→ Selected extract:
= = = = =
But it was a good time. We laughed a lot, mostly I laughed for no reason much like the criminally insane (I mean, so I hear) and punched Janna’s arm a lot. I even got to explore Brenna’s basement, in the purest, non-sexual sense.  


Brenna’s friends were nice. Liz (whom I’ve met previously and already knew was rad) and Diana doled out cigarettes to me (and Diana kept poking Janna’s belly which I was glad for); Nick was my designated bottle-opener throughout the night; Jay entertained me with tales of psychedelic cats and crystals; Dave showed me a picture of his cat licking its ass and then said I look like WWE diva Jillian Hall (I Googled her when I came home, and while I do look like I’m on steroids, my jugs are nowhere near as mountainous); and Willis, after blessing us, showed off his art portfolio AND invited us back for a feast, at which point Jay blurted out that he wants to slaughter his own lamb and I was like, “Damn, this party done got GOOD.”
= = = = =
→ Parts of the exercise:
(a) Answer these from the party excerpt:
(i) Whose basement did the writer get to explore?
(ii) Who served as the writer's designated bottle-opener through the night?
(iii) Which WWE diva did Dave say the writer looks like?
(b) Quote the party excerpt word for word from "But it was a" to "purest, non-sexual sense.".
None of the items is needed here.
= = = = =
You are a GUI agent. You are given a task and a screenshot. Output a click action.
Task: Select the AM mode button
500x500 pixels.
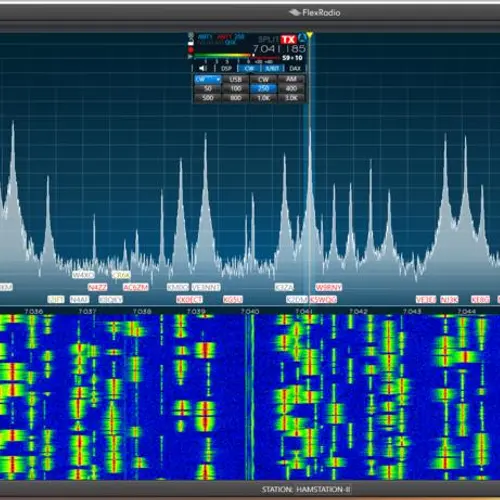(x=291, y=79)
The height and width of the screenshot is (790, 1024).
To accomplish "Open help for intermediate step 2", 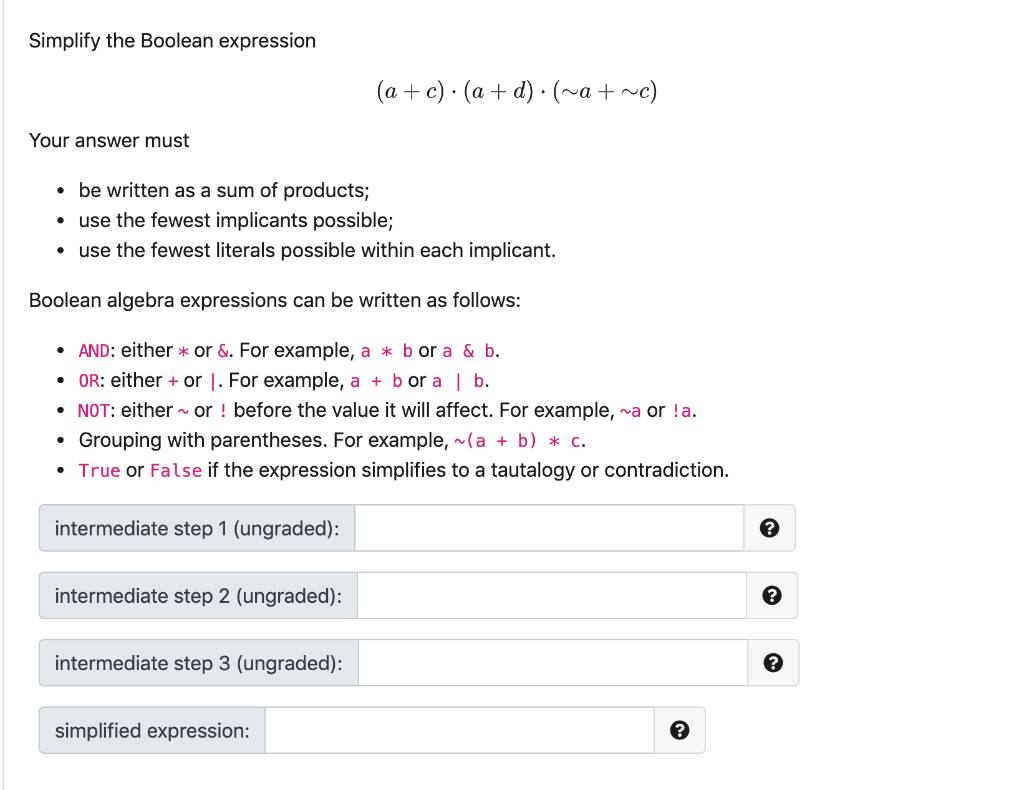I will coord(771,595).
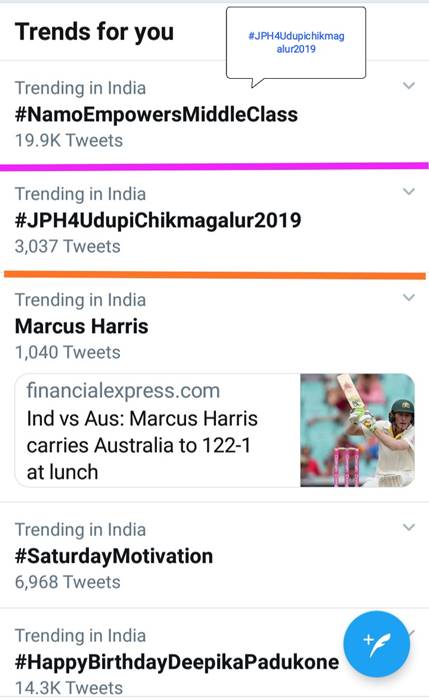Open the #NamoEmpowersMiddleClass trending hashtag
The width and height of the screenshot is (429, 700).
156,115

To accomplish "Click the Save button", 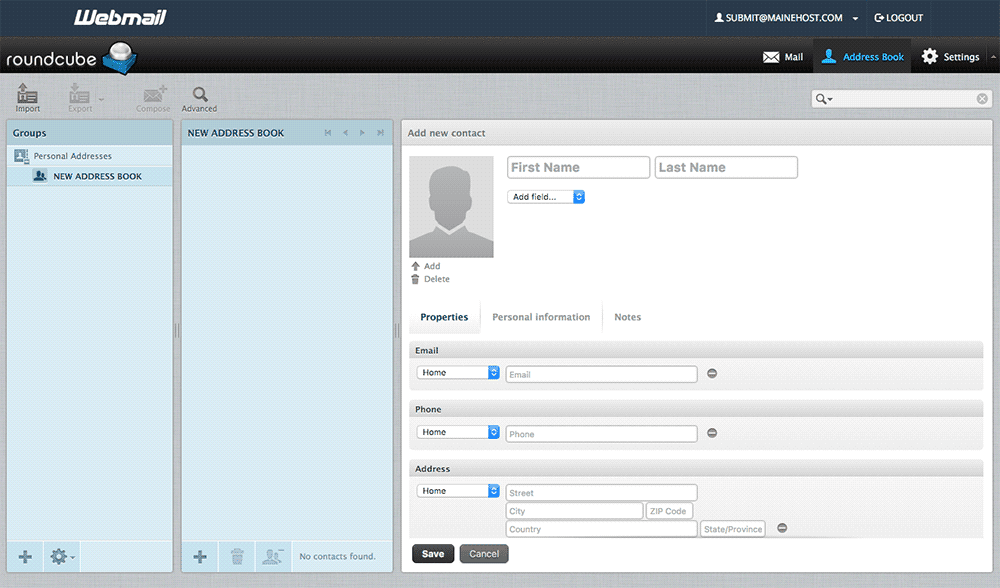I will click(433, 554).
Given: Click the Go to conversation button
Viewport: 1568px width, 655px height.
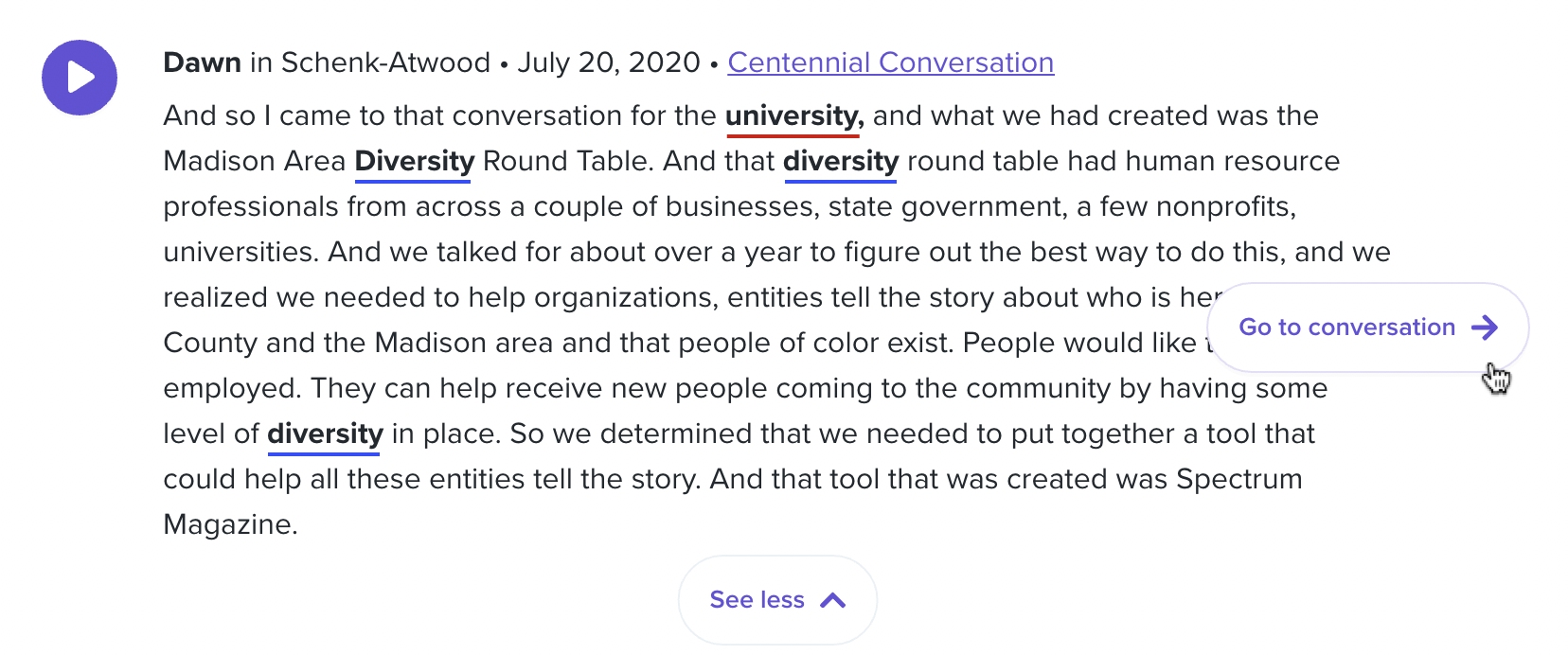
= = = = =
→ Results of the exercise:
(a)
(i) Brenna's
(ii) Nick
(iii) Jillian Hall

(b)
But it was a good time. We laughed a lot, mostly I laughed for no reason much like the criminally insane (I mean, so I hear) and punched Janna’s arm a lot. I even got to explore Brenna’s basement, in the purest, non-sexual sense.